Cognitive Artefacts: Accumulating human knowledge

Norman’s article helps me have a better understanding of cognitive artefacts. Human beings are unique because we have the ability to use language and actively create artefacts. With the help of artefacts, we can not only survive in the wild world, but dominate the modern intellectual world. And those artefacts that help us provoke our thinking and enhance our cognitive ability are called cognitive artefacts, the third-level artefacts for Cole. As human intelligence is constantly progressing, new technology come out and the cognitive artefacts are improved time by time. At the same time, the new cognitive artefacts are constantly refreshing our mind and giving us more ideas. It’s actually a mutually benefit process.

As a college student, books and libraries naturally become part of our life. In my understanding, library is like a cognitive architecture, and in this integrated framework, we can see the accumulating human knowledge from ancient time to the present.

Book as cognitive artefacts

Mess in reading room (Photo from blogs)

Books as cognitive artefacts allow us to offload massive memories, information and knowledge. For example, a history student doesn’t need to remember every event in the history. When he is about to write a research paper, he could actually find books that are related to his topic in the library and use them as references. When he is going to take an exam, he could also go to the library reading books, and his performance in the exam will be improved. From the system view, books enhance human being’s memory and improve their performance. From the personal view, he, the student, completes his task. He can do a good job on his paper and exam without memorizing everything.

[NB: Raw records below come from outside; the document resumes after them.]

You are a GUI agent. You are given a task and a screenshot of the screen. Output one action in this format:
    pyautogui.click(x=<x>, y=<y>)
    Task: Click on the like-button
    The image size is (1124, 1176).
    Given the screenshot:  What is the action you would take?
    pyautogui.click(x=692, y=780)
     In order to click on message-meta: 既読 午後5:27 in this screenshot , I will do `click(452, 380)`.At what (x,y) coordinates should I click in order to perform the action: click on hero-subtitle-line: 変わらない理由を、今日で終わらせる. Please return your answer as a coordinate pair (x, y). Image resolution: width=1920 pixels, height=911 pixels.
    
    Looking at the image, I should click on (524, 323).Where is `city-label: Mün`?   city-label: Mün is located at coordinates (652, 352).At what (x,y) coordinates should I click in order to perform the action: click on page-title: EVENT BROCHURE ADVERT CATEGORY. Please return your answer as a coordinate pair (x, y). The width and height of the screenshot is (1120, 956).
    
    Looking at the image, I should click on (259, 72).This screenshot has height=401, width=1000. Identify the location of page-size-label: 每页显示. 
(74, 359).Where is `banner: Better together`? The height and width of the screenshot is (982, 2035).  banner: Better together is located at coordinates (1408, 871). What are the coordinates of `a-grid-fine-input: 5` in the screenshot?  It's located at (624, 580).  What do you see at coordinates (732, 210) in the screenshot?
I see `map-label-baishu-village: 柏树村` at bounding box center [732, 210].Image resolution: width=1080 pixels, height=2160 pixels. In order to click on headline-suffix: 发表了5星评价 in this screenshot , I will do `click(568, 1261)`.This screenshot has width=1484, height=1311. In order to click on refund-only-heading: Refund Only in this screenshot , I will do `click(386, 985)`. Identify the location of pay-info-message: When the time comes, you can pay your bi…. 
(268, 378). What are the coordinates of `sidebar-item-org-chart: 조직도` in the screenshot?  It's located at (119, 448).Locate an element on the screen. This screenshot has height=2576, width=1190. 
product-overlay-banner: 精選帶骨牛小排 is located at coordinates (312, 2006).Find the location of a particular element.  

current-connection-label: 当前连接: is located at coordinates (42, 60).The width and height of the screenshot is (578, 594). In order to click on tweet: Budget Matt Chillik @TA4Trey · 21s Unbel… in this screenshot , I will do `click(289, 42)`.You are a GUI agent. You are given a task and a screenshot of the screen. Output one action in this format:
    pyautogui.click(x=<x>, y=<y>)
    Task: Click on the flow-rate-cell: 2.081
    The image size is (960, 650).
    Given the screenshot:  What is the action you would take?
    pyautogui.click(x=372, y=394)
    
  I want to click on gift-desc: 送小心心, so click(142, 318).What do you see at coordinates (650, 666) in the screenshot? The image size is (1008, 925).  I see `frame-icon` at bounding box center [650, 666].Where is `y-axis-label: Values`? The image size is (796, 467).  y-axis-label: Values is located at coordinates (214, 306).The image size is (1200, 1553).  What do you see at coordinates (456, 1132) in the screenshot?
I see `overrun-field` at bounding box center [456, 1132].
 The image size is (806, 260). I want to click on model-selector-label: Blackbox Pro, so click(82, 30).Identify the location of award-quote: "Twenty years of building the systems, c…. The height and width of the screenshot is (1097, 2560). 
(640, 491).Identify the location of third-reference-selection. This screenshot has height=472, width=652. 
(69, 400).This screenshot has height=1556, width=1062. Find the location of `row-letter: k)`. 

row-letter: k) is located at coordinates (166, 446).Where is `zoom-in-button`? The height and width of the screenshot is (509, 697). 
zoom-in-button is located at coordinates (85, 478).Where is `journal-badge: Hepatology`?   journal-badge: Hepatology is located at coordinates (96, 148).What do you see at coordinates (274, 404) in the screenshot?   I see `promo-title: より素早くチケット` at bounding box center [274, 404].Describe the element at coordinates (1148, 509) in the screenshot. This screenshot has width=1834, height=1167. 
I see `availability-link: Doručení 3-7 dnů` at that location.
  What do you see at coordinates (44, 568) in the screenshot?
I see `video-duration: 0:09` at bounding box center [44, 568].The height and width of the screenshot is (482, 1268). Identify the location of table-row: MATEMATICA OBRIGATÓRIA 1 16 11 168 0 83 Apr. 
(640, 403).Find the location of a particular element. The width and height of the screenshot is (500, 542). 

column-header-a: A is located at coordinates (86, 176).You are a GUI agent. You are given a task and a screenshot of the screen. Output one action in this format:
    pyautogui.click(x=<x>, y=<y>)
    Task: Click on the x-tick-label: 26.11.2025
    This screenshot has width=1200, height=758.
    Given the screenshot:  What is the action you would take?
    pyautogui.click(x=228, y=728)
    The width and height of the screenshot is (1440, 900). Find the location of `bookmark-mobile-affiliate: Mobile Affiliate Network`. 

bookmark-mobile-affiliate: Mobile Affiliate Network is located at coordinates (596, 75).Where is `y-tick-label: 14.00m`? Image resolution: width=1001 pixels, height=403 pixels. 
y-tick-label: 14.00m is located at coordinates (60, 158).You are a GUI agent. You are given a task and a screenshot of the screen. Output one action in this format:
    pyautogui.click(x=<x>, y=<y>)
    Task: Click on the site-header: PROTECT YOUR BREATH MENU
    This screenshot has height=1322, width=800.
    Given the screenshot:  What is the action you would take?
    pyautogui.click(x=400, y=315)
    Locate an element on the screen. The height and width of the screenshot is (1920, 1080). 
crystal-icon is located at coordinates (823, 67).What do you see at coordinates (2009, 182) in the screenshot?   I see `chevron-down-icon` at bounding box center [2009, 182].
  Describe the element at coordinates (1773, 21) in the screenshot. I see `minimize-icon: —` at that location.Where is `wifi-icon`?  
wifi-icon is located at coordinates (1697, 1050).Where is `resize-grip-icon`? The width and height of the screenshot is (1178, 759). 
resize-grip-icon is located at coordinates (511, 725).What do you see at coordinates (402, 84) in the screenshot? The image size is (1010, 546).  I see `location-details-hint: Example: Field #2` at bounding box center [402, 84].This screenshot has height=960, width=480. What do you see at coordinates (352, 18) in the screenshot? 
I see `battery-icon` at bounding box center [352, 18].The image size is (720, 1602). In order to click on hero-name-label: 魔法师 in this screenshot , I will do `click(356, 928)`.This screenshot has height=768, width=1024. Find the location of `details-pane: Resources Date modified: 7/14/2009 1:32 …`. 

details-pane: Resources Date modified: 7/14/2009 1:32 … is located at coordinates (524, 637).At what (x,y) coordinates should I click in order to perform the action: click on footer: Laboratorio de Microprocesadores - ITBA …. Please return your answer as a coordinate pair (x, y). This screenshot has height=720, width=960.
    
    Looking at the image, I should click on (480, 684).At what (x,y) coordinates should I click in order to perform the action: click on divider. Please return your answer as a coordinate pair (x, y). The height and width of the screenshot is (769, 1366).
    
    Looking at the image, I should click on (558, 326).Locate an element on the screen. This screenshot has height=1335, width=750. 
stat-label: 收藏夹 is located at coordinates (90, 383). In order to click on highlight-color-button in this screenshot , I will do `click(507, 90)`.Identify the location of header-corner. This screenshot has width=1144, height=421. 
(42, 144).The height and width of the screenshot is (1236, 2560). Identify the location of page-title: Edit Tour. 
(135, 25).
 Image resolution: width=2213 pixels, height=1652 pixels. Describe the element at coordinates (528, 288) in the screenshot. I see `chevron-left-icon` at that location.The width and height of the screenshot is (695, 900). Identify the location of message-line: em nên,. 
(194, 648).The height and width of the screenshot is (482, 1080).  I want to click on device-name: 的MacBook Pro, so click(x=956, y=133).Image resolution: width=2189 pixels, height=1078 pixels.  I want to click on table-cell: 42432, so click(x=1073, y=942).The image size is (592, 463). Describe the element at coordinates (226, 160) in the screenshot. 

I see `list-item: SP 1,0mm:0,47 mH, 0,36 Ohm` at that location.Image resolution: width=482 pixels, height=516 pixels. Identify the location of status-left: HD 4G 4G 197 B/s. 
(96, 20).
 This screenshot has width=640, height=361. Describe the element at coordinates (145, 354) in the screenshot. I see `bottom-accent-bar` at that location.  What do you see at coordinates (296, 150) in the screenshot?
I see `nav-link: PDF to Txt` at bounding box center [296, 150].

Understanding books and library in distributed cognition approach

The distributed cognition approach built a bridge between the “external world” and the human cognitive process, it suggests the “boundary” should be broken and human cognition not only lies in human beings, but also relates to the external social and physical environment. In a library, the books are being categorized and distributed as “literary”, “technology”, “history”, and etc. In this way, we can have a basic understanding of this. The physical environment of library enhances our cognitive understanding of books.

Cognitive artefacts are constantly processing

Now let’s see how “books” look like today.

(Photo from Amazon.com)

Kindle, one thin, small, and portable electronic devices, can actually contain all books from a library. And from my understanding, Kindle is a meta-medium. The Kindle system is actually like a library in which you can access to previously accumulative human knowledge and media: books, journals, and pictures.

We don’t know what “books” or Kindle will look like in the future. But one thing is for sure, as long as human intelligence is developing, the design of “books” will become more advanced and more comprehensive as a continuum of accumulating human knowledge.

Reference:

Cole,Michael  On Cognitive Artifacts, From Cultural Psychology: A Once and Future Discipline. Cambridge, MA: Harvard University Press, 1996. Connected excerpts.

Irvine, M. (n.d.). Introduction to Cognitive Artefacts and Semiotic Technologies. Retrieved from: https://drive.google.com/file/d/0Bz_pbxFcpfxRd2ZUak5TNlE2bzg/view?usp=sharing&usp=embed_facebook

Norman, A. Donald  “Cognitive Artifacts.” In Designing Interaction, edited by John M. Carroll, 17-38. New York, NY: Cambridge University Press, 1991. Read pp. 17-23.